Setting: Three university hospital medical ICUs.
Patients: Twenty-nine patients with clinical evidence of sepsis and the need for hemodynamic monitoring with a pulmonary artery flotation catheter.
Interventions: Thirteen patients received placebo and 16 received ibuprofen that consisted of 600 mg (n = 11) or 800 mg (n = 5) iv over 20 mins, followed by three 800-mg doses administered as a rectal solution every 6 hrs. The initial iv dose was given within 4 hrs of the presumptive diagnosis of sepsis.
Measurements and main results: The peak circulating total ibuprofen concentration after the iv dose (49.4 +/- 4.5 micrograms/mL, mean +/- SEM) was higher than peak concentrations after the three rectal doses (17.0 +/- 2.7, 16.4 +/- 3.0, 16.0 +/- 3.1 micrograms/mL). Both routes of ibuprofen administration were well tolerated. Frequent monitoring for gastrointestinal bleeding and assessment of renal and hepatic function failed to demonstrate significant differences between ibuprofen and placebo. Because a trend for reduced creatinine clearance was observed at 8 hrs in the ibuprofen group, nephrotoxicity of this drug in sepsis cannot be excluded. Temperature decreased significantly within 4 hrs of the initial dose of investigational therapy in patients who received ibuprofen (38.5 +/- 0.3 degrees to 37.0 +/- 0.2 degrees C, p less than .001). However, despite this significant change in temperature, we were unable to detect significant differences in hemodynamic and respiratory values or survival when ibuprofen-treated patients were compared with controls.
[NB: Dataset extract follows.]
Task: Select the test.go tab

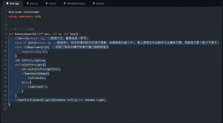Action: click(x=100, y=4)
Conclusions: Ibuprofen was well tolerated when administered iv and rectally to patients with severe sepsis, although drug absorption was poor with the rectal route. Significant antipyretic effects of ibuprofen were demonstrated. Although an excellent safety profile characterized ibuprofen in this study, the absence of ibuprofen-associated toxicity may have been secondary to poor rectal absorption of the drug. Our results support the continued clinical investigation of ibuprofen in sepsis, using an all-intravenous route of administration.